Como es lógico, odia a su tío y a la vez odia y ama a su madre, un sentimiento que se cuestiona respecto de esta última aunque no puede evitar: ya ha comenzado a percibir que el amor a la madre es incondicional aunque ésta engañe a su marido con su propio hermano y, como si esto no le bastara, además, planee matar a su esposo.

 Este narrador nonato asiste a los preparativos del crimen y también a su consumación. Hay lectores que no quieren saber el final de las historias, pero en este caso, la historia, de por sí atrapante, sólo se vuelve atractiva a través de la maravillosa escritura de McEwan que se mueve con maestría entre lo cómico y lo lírico. Lo que cuenta es menos importante que cómo lo cuenta como sucede con toda historia bien narrada. 

Las reflexiones sobre el mundo y sobre la literatura, porque se trata de un nonato muy culto, tienen un aire poético al que la risa le quita solemnidad. Nuestro narrador es capaz de decir cosas tales como: “La mayoría de los poemas modernos me dejan frío. Demasiado ego, demasiado frío glacial con los demás, demasiadas quejas en un verso demasiado corto. Pero John Keats y Wilfred Owen son tan cálidos como un abrazo de hermanos. Siento su aliento en mis labios. Su beso. ¿Quién no desearía haber escrito ´de manzana confitada, membrillo y ciruela y calabaza´ o ´La palidez de las frentes de las muchachas será su mortaja´?”
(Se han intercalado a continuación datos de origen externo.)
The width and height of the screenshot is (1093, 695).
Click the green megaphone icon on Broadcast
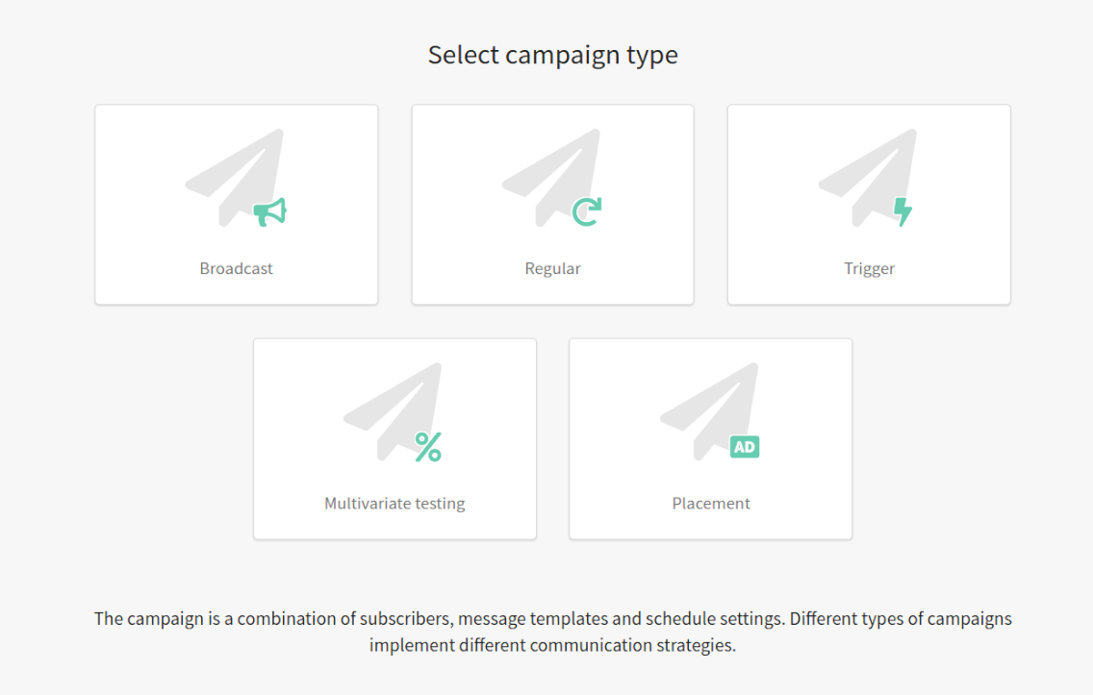[x=269, y=212]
 Es que el nonato es hijo de un poeta, mal poeta según parece, pero poeta al fin y es posible que la poesía, como tantas otras cosas, esté inscripta en los genes. Como todos los nonatos, también éste saldrá al mundo a sufrir y a gozar, pero a la diferencia del resto, lo hará luego de contar una historia bellamente parida por su propia voz.